Eating During Long Rides
On-bike nutrition has gotten complicated with all the products and strategies flying around. As someone who bonked hard on a 4-hour ride because I thought I could just drink water and power through — spent the last hour barely able to pedal, legs empty, brain foggy — I learned everything there is to know about fueling during rides. Today, I’ll share what works.
Why You Need to Eat
Probably should have led with this section, honestly. Your body stores about 90 minutes worth of glycogen. After that, you’re running on what you eat during the ride. Skip the food and eventually you hit the wall — legs feel hollow, power drops, and everything becomes miserable.
What to Eat
Gels and sports drinks are convenient. Real food works too — bananas, rice cakes, fig bars, PB&J sandwiches. What matters is getting 30-60 grams of carbs per hour on rides over 90 minutes.

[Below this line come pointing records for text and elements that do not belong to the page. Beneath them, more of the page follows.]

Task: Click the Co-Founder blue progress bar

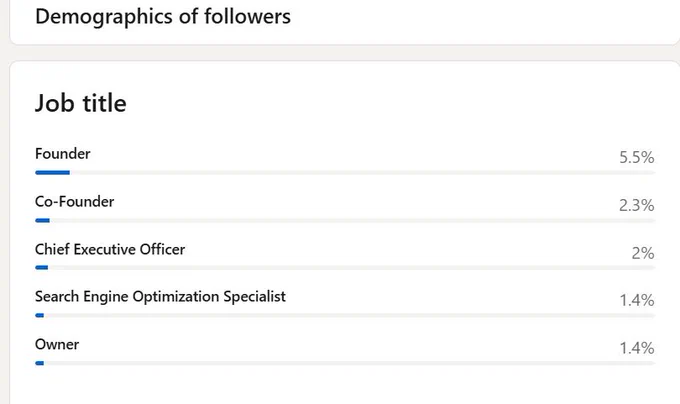Action: [42, 220]
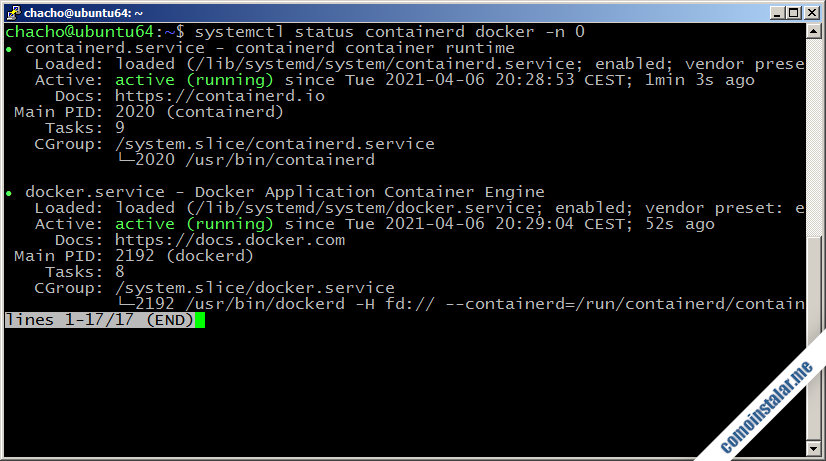This screenshot has width=826, height=461.
Task: Click the green dot beside containerd.service
Action: pos(10,48)

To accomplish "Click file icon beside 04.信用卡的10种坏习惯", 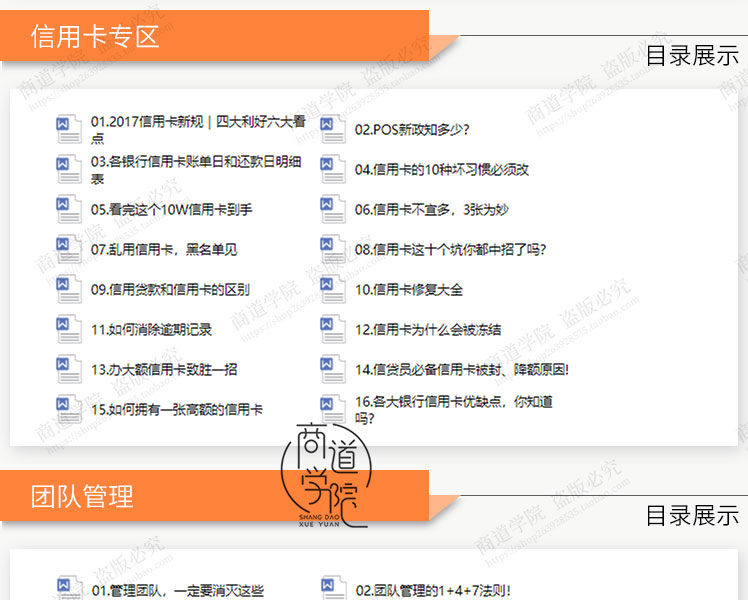I will pos(333,169).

That’s what makes simple, tested foods endearing to us endurance riders — they deliver the fuel without complications. Start eating within the first hour and continue regularly. Don’t wait until you feel depleted.
Stomach Tolerance
Your gut tolerates less during hard efforts. Practice eating during training so your digestive system adapts. Intensity, heat, and stress all reduce gut function — adjust portions accordingly.
The Simple Rule
For any ride over 90 minutes: eat early, eat often, and stick with foods you’ve tested. The goal is consistent energy, not perfect nutrition. Whatever you can tolerate that keeps you fueled is the right choice.